It appears there are more fish in the Salish Sea for southern resident killer whales than originally believed.
According to a University of British Columbia-led study, conducted by the Marine Mammal Research Unit and published in the Canadian Journal of Fisheries and Aquatic Sciences, the number of Chinook salmon in the Salish Sea during the summertime is four to six times more abundant for southern resident killer whales than what is available for northern resident killer whales in the Johnstone Strait.
Dr. Mei Sato, a research fellow at Marine Mammal Research Unit (MMRU) at the Institute for the Oceans and Fisheries at UBC and lead author of the paper, said she and her colleagues had long believed that the southern resident whales, whose population is endangered, wasn’t thriving due to their main source of food — Chinook salmon.
“I was surprised to see this result,” Sato told CHEK News.
Sato and her team examined Chinook populations and their availability for southern residents between 2018 and 2019 while also examining the Chinook availability for northern resident orcas in the Johnstone Strait at the same time.
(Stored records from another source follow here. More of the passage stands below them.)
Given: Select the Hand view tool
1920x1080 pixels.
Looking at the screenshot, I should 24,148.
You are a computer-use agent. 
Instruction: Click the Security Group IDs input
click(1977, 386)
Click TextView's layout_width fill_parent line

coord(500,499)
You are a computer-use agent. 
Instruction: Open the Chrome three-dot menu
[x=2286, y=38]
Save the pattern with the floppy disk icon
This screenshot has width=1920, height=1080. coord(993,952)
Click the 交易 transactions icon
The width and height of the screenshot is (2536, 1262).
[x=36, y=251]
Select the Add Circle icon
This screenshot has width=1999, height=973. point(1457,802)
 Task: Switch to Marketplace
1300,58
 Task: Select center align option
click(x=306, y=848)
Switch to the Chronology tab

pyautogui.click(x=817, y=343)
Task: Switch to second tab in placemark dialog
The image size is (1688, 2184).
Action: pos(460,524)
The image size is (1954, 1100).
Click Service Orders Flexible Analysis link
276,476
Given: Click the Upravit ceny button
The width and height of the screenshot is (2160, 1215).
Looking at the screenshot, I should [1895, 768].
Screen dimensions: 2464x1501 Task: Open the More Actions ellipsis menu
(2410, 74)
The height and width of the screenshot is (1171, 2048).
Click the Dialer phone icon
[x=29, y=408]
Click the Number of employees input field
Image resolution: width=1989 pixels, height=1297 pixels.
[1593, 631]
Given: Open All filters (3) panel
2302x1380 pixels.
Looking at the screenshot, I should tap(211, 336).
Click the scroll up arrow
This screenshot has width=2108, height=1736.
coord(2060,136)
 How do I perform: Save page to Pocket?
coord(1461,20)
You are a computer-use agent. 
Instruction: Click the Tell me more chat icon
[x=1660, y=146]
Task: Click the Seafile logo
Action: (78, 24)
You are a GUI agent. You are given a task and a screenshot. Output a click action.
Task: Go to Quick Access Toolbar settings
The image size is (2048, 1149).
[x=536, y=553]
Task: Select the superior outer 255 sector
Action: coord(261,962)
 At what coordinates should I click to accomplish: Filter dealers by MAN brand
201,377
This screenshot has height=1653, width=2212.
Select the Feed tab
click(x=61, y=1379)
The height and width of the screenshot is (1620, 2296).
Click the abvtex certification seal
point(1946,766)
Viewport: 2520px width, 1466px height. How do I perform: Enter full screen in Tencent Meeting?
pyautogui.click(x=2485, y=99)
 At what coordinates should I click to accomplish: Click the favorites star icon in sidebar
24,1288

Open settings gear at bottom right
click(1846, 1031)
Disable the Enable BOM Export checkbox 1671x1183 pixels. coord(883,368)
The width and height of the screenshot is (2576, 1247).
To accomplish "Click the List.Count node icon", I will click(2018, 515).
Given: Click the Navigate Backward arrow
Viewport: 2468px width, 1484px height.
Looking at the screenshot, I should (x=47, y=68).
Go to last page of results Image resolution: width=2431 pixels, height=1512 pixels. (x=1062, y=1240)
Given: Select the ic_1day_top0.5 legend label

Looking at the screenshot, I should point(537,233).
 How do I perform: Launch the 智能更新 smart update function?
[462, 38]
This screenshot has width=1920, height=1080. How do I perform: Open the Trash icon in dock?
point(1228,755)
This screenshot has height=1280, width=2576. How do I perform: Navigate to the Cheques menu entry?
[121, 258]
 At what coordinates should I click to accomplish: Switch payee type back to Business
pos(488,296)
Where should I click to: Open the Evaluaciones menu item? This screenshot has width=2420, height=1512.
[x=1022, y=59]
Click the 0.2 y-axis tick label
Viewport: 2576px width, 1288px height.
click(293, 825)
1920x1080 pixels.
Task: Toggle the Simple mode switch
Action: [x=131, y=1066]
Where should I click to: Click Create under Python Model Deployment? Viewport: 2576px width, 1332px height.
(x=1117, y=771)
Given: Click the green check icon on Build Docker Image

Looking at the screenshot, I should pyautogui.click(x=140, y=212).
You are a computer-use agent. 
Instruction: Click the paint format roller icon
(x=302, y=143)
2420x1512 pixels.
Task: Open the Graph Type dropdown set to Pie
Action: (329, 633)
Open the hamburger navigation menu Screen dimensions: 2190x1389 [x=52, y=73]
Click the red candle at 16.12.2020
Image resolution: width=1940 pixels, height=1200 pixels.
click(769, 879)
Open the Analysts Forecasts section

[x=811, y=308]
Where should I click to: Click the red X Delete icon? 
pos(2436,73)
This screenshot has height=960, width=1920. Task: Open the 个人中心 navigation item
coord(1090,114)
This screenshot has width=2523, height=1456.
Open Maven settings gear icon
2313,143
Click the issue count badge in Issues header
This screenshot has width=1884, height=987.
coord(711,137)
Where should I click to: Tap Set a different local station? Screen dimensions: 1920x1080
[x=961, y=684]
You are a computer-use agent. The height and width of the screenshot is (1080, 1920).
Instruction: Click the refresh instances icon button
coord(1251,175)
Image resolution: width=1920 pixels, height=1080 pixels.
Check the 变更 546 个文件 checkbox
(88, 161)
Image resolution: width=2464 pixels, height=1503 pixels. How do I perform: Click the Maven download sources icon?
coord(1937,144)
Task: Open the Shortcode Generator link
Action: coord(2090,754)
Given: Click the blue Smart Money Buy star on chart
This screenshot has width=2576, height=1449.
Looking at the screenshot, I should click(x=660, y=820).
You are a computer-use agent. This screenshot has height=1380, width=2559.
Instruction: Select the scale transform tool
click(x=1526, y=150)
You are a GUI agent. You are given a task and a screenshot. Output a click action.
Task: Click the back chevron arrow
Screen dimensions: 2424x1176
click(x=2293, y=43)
Through their research, Sato and the team discovered that there are far more salmon available to the southern residents in the Salish Sea than the northern resident orcas, which have a population that hovers around 300.
Dr. Andrew Trites, professor and director of the Marine Mammal Research Unit, said they expected to find the opposite in terms of Chinook salmon population.
“We were really surprised to find the opposite, that was four to six times more fish available to the southern resident killer whales here during the summertime. When we were doing our surveys,” he said. “Nobody predicted that.”